▶ MATERIAL FOR THE TASK
____
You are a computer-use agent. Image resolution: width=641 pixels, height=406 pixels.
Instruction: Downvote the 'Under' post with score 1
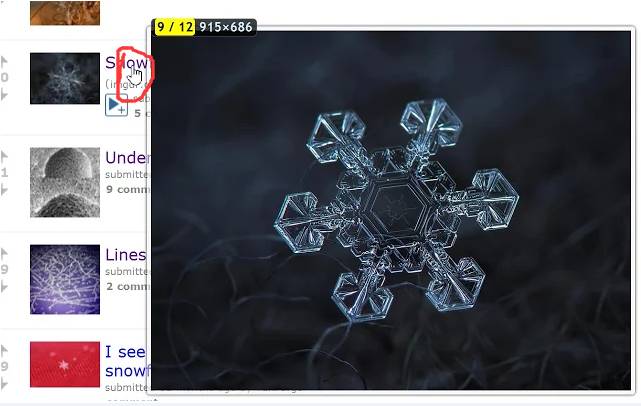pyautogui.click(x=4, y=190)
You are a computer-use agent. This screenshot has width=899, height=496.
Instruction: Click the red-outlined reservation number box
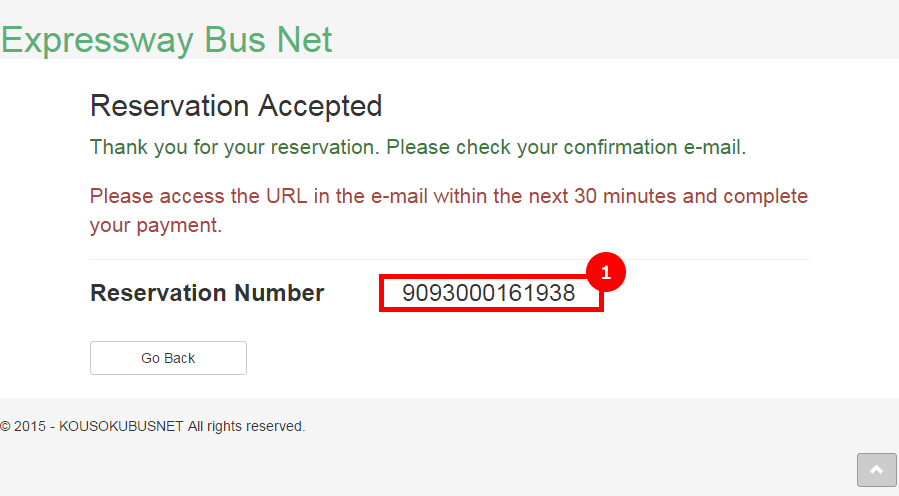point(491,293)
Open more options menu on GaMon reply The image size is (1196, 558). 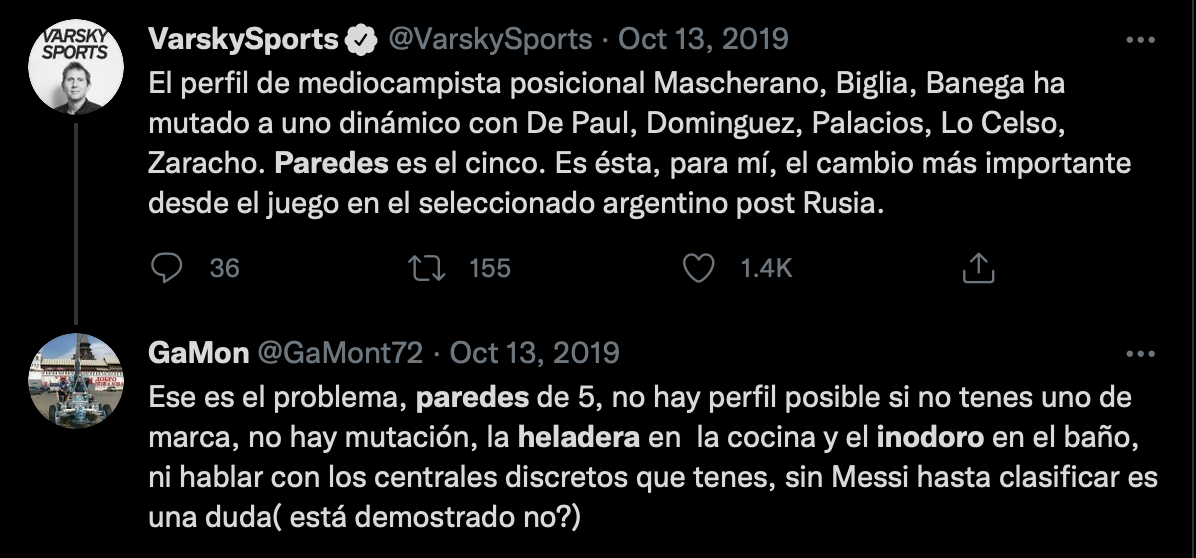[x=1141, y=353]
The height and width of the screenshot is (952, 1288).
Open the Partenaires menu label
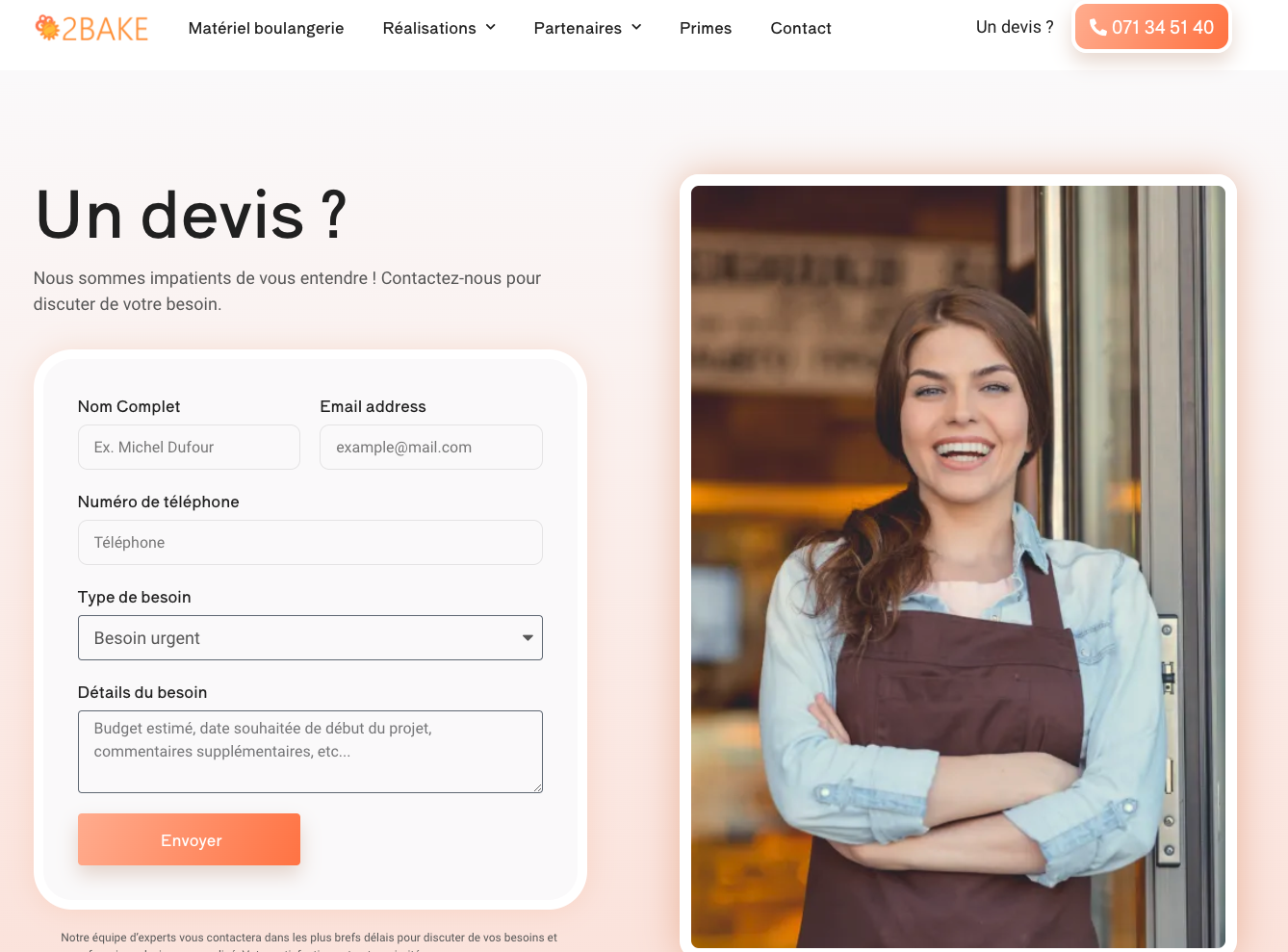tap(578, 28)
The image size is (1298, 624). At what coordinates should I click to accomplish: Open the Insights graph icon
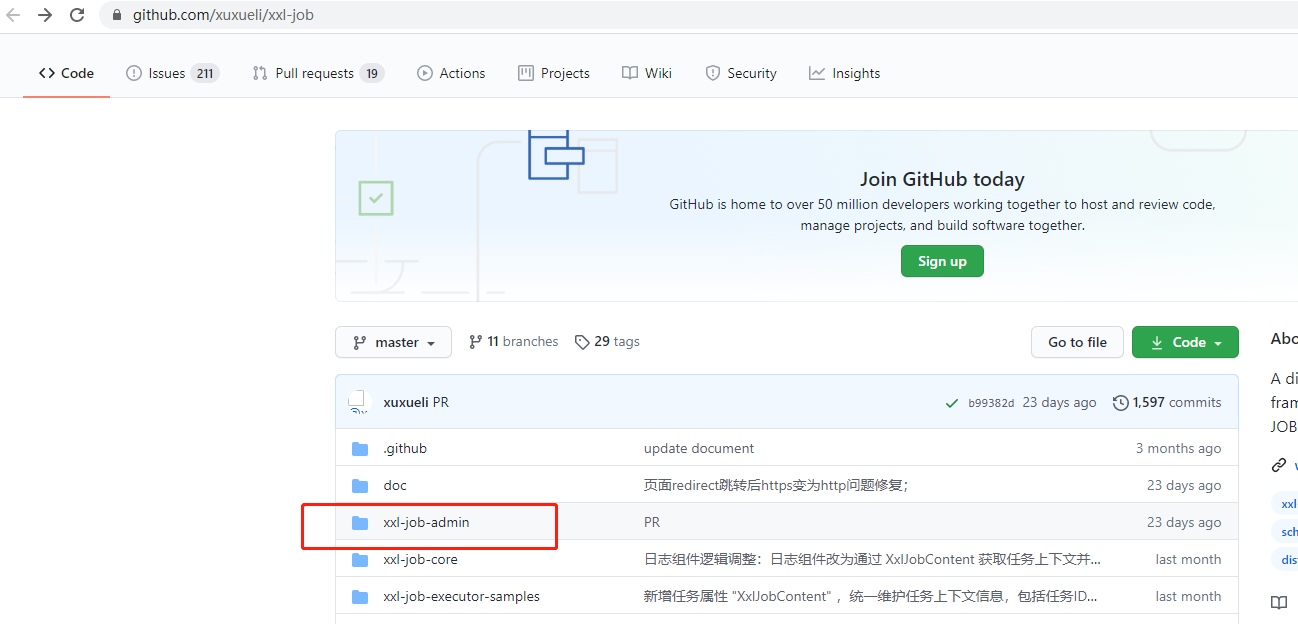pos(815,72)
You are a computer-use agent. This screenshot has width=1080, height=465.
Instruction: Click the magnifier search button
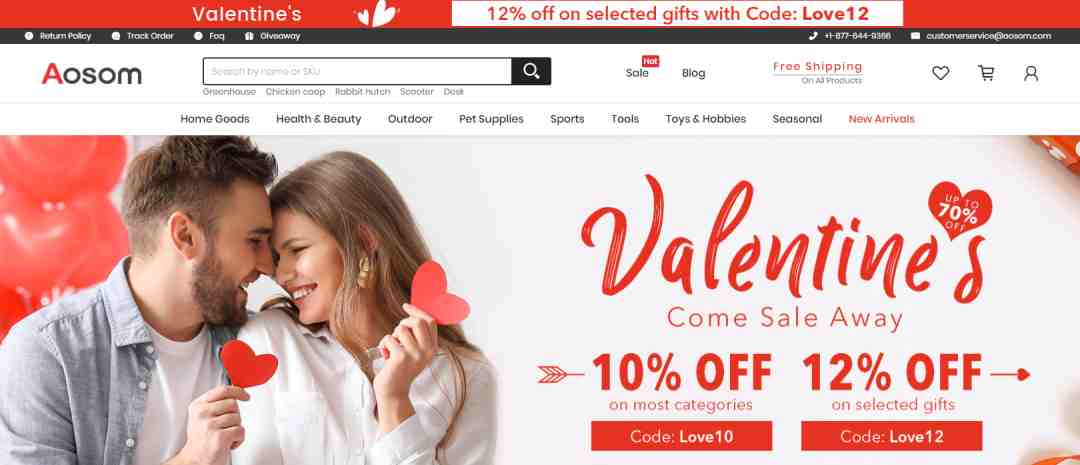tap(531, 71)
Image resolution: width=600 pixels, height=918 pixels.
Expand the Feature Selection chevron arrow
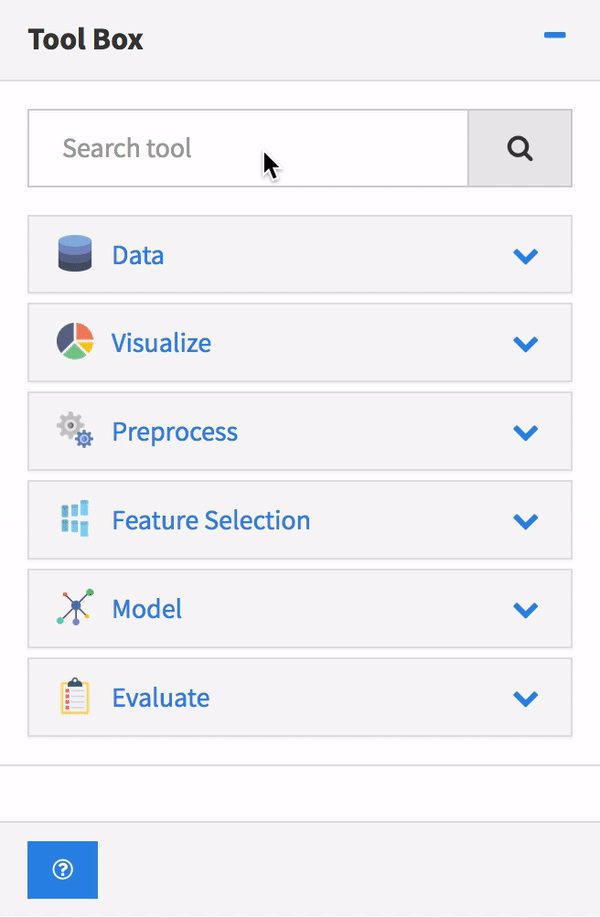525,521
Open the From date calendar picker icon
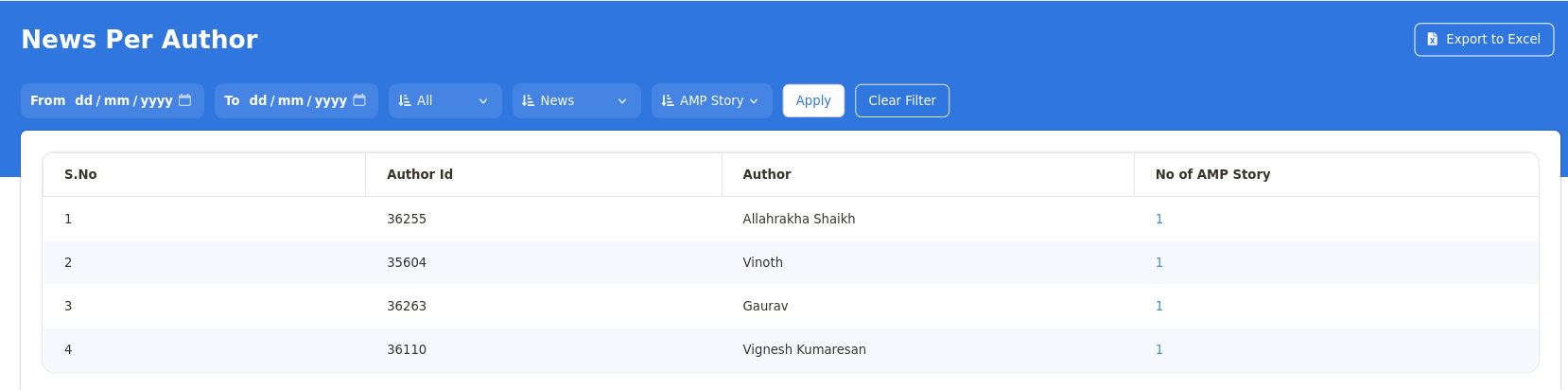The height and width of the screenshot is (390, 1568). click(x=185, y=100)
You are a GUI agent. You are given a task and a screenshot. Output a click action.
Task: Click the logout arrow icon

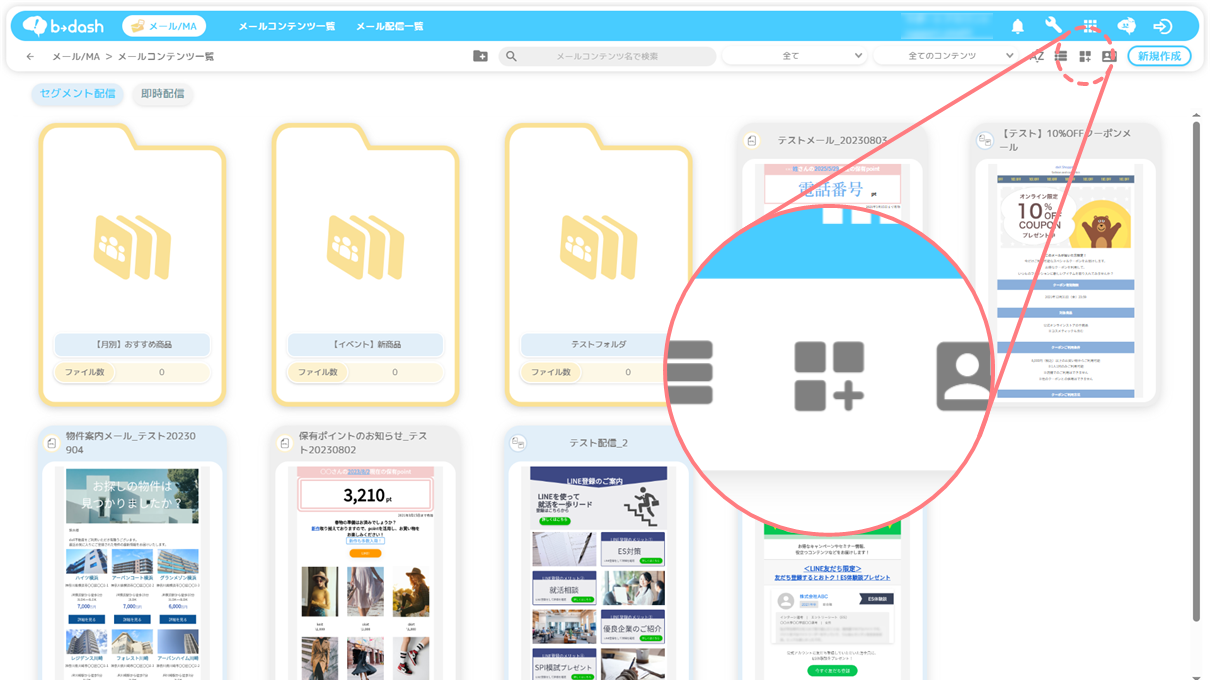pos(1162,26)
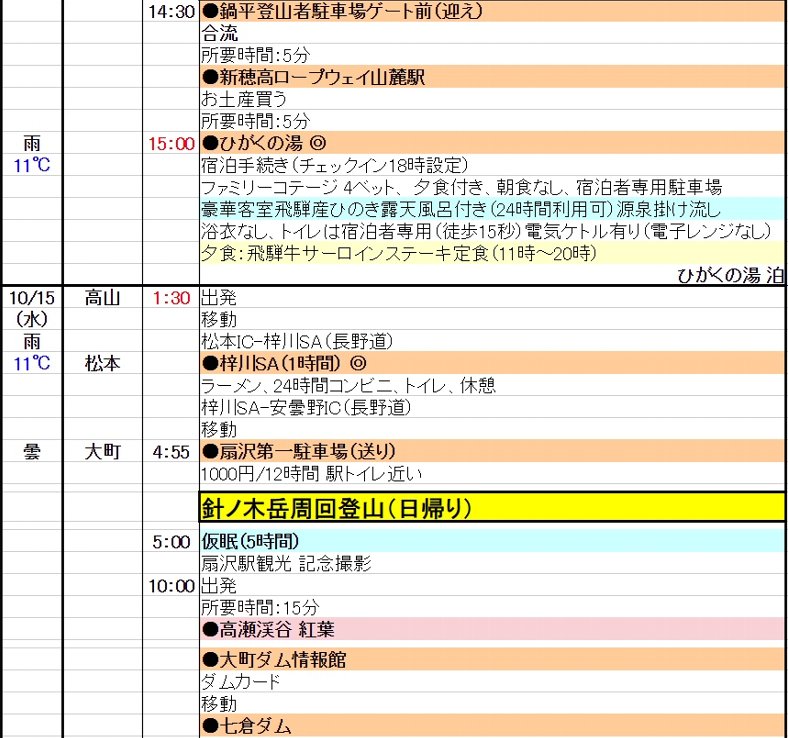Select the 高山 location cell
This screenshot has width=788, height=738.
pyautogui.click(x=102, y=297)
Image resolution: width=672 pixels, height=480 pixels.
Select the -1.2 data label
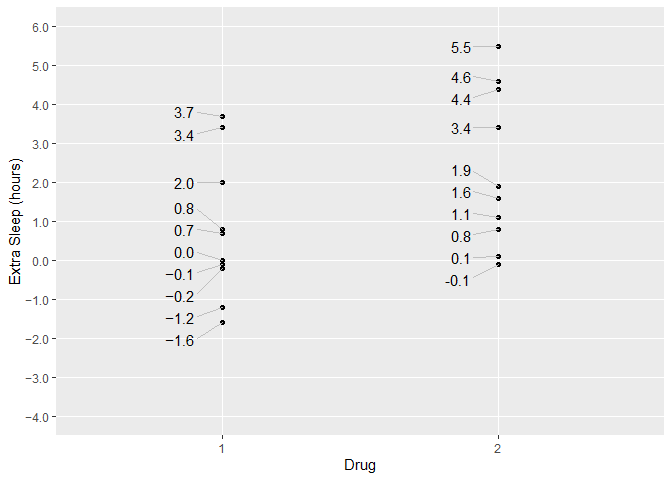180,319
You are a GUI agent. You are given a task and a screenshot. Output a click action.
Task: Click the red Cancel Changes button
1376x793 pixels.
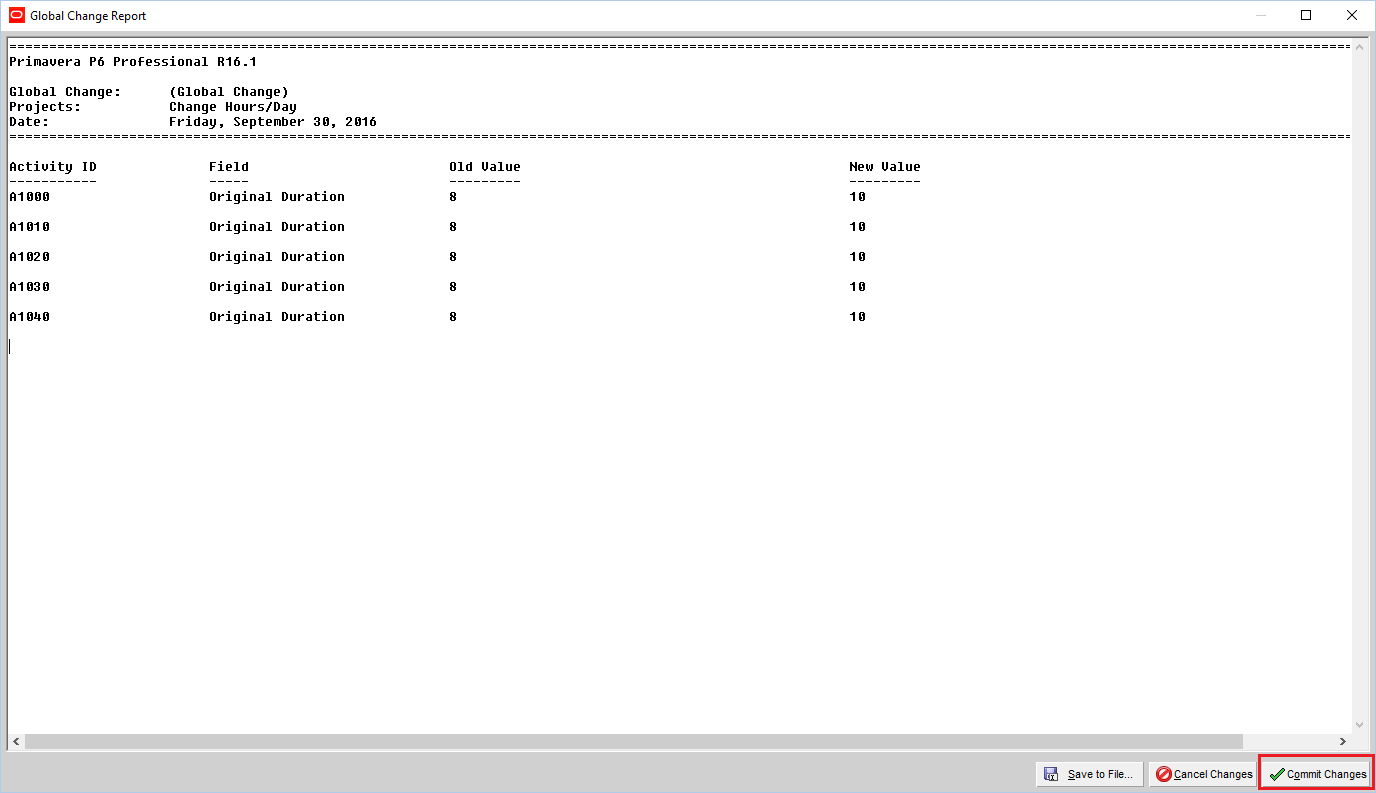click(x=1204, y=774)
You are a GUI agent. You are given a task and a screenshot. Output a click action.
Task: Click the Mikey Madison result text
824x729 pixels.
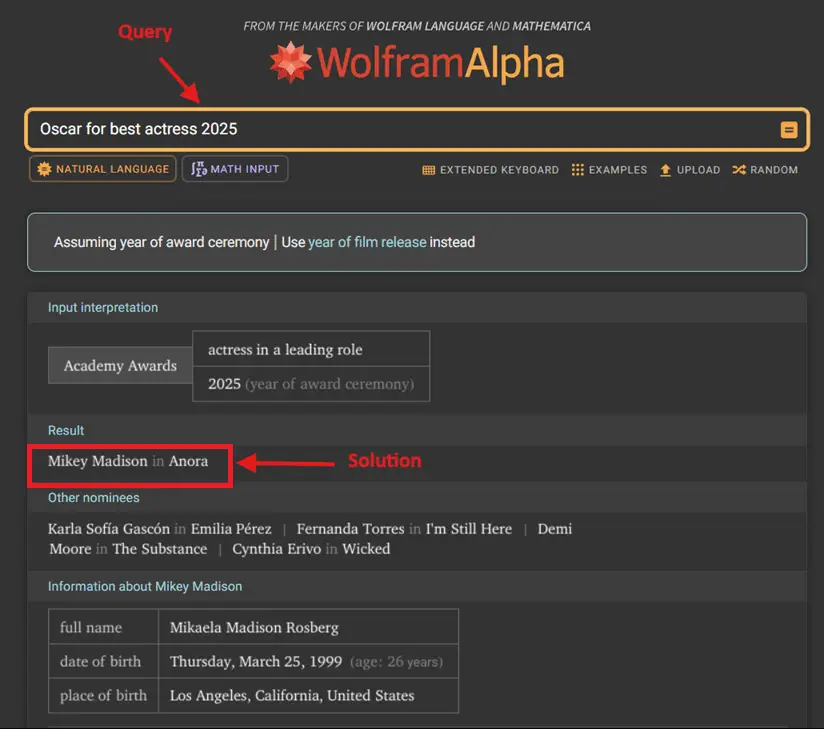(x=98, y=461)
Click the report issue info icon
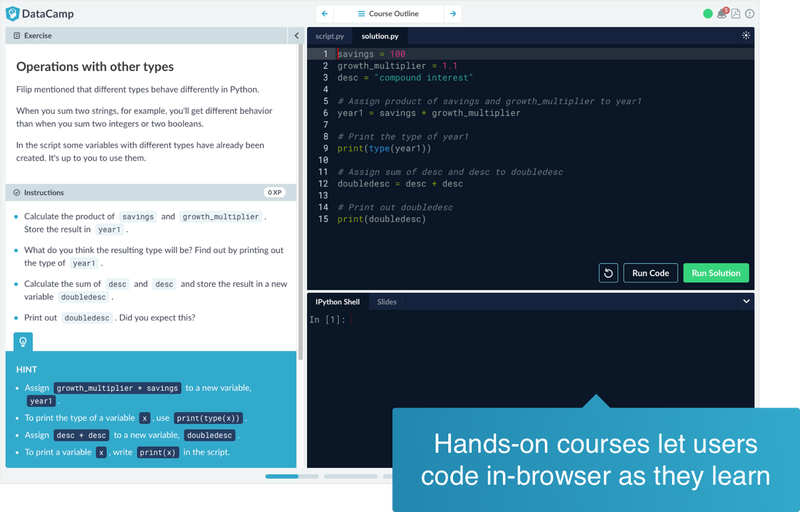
____
▶ YOUR GOAL
Each line of the records with the word "computer" in it is to be copied.

▶ RESULT OF THE EXERCISE
You are a computer-use agent. Image resolution: width=641 pixels, height=406 pixels.
You are a computer-use agent. This screenshot has width=899, height=496.
You are a computer-use agent. This screenshot has width=1080, height=465.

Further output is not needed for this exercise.